The Gemini Advanced and DALL-E 3 Bots: Human and Filipino Observation and Implications for Google and Other Chatbots
The Gemini Advanced is capable. There is no denying that this works better than the lower-tier Gemini. It definitely works best when integrated with Google’s other products like Search and Maps. There are many “creative” requests that involve images for example, and Gemini has a long way to go. The chatbot understands longer strings of instructions, but once you add the photos, you’re probably better off choosing an AI model specifically designed to make pictures.
There’s still a lot of work needed to get consistent, accurate results from these chatbots, and people need to keep using them for the bots to learn how to best respond to questions. Here are some tests I ran to see how they held up.
Eerily, perhaps due to the specificity of the prompt, both chatbots returned very similar generated images. Gemini Ultra’s dog photo, however, elicited what other Verge staff members described as “minor horror.” Its dog has two tongues and an extra limb. It overemphasized the fur’s texture, so it just looks… wrong. I don’t know whether a dog would still be happy in a field of daisies. DALL-E 3 is called upon to generate its images. You still see a digital photo of the dog, even though it doesn’t make you cringe.
Google said Gemini Ultra was made to handle “highly complex tasks,” so I asked Gemini Advanced what these tasks were. The robot responded to the question, “Translation.” I asked the translator to translate a few lines of the Philippine Patriotic Oath. It is a fairly obscure oath, especially since the version I know has been changed several times in the past 20 years.
It cannot assist me with my request since it has not been trained to respond in a subset of languages. I asked it which languages it supports but was told it couldn’t give me a list of the languages it understands. I asked if it knew about Filipino, and it said yes. 40 Gemini currently supports 40 languages, but there isn’t a list of Filipinos in them.
Gemini Advanced can tap into other Google products, which worked in its favor when it tapped Google Maps for both questions. It returned a rundown of several Filipino and Ethiopian restaurants in New York City, attaching Google Maps coordinates for each.
I asked the author a few days ago. I was just looking for new restaurants, and not for this test, so the results were inaccurate. The names of the restaurants were correct — these were establishments that do exist — however, none of the locations were right. I mentioned the issue to chatgt.

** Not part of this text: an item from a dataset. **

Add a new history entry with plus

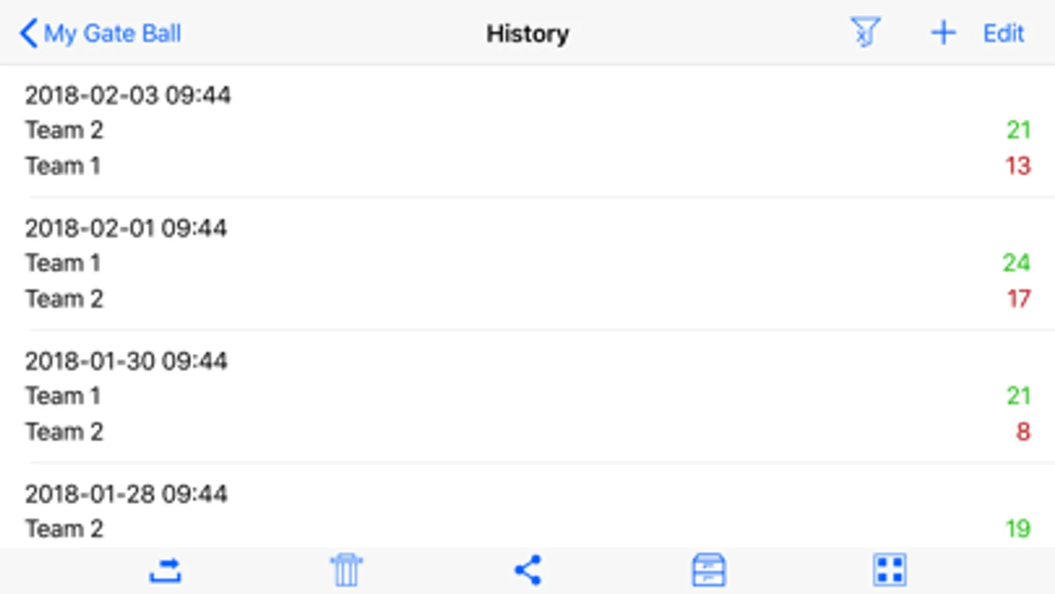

This test had more accurate locations, but also had a smaller list of restaurants. So in this case, Gemini clearly worked better for this request.
One of the main reasons someone like me would use a chatbot is to summarize complicated papers. Two paragraphs from a paper on image editing were fed into the Advanced. The paper gave me a throbbing headaches the first time I read it, so I was sure it could be given to me. To fully test out its new abilities, I also wanted to see how the chatbot strings the two different instructions. The person asking to summarize was the same person asking to make it generate text.
The summary was very well written. It really did give me a rundown of the concepts discussed in those two paragraphs, but it didn’t “translate” it into plain language. I should have asked that. Gemini then moved on to writing the article I asked for, and you know what? The summary I wanted was better than those 150 words.
How to fit the entire Lord of The Rings trilogy into that bigger context window: Is it really a problem for users? A Conversation with Pichai
Chatbots occupy a tricky space for users — they have to be a search engine, a creation tool, and an assistant all at once. That’s especially true for a chatbot coming from Google, which is increasingly counting on AI to supplement its search engine, its voice assistant, and just about every productivity tool in its arsenal.
There are a lot of improvements in Gemini 1.5: Gemini 1.5 Pro, the general-purpose model in Google’s system, is apparently on par with the high-end Gemini Ultra that the company only recently launched, and it bested Gemini 1.0 Pro on 87 percent of benchmark tests. It was created using a technique known as the mixture of experts, or MoE, which means it only runs part of the overall model when you send in a query. (Here’s a good explainer on the subject.) That approach should make the model faster for you and less wasteful for Google to run.
As he’s explaining this to me, Pichai notes offhandedly that you can fit the entire Lord of The Rings trilogy into that context window. This seems too specific, so I ask him: this has already happened, hasn’t it? Someone in the search engine is trying to understand the complicated roots of Middle-earth, looking for continuity errors and trying to understand Tom Bombadil. “I’m sure it has happened,” Pichai says with a laugh, “or will happen — one of the two.”
The larger context window is likely to be useful for businesses. He says that this will allow use cases where you can add context and information at the moment of the query. “Think of it as we have dramatically expanded the query window.” He imagines that filmmakers would be able to ask what reviewers think of the movie, and that companies would be able to look over huge amounts of financial records. He sees it as one of the larger breakthrough we have done.
Eventually, Pichai tells me, all these 1.0s and 1.5s and Pros and Ultras and corporate battles won’t really matter to users. He says people will just be consuming experiences. “It’s like using a smartphone without always paying attention to the processor underneath.” He says that we’re still in a phase where everyone knows about the chip in their phone. He says that the underlying technology is changing fast. “People do care.”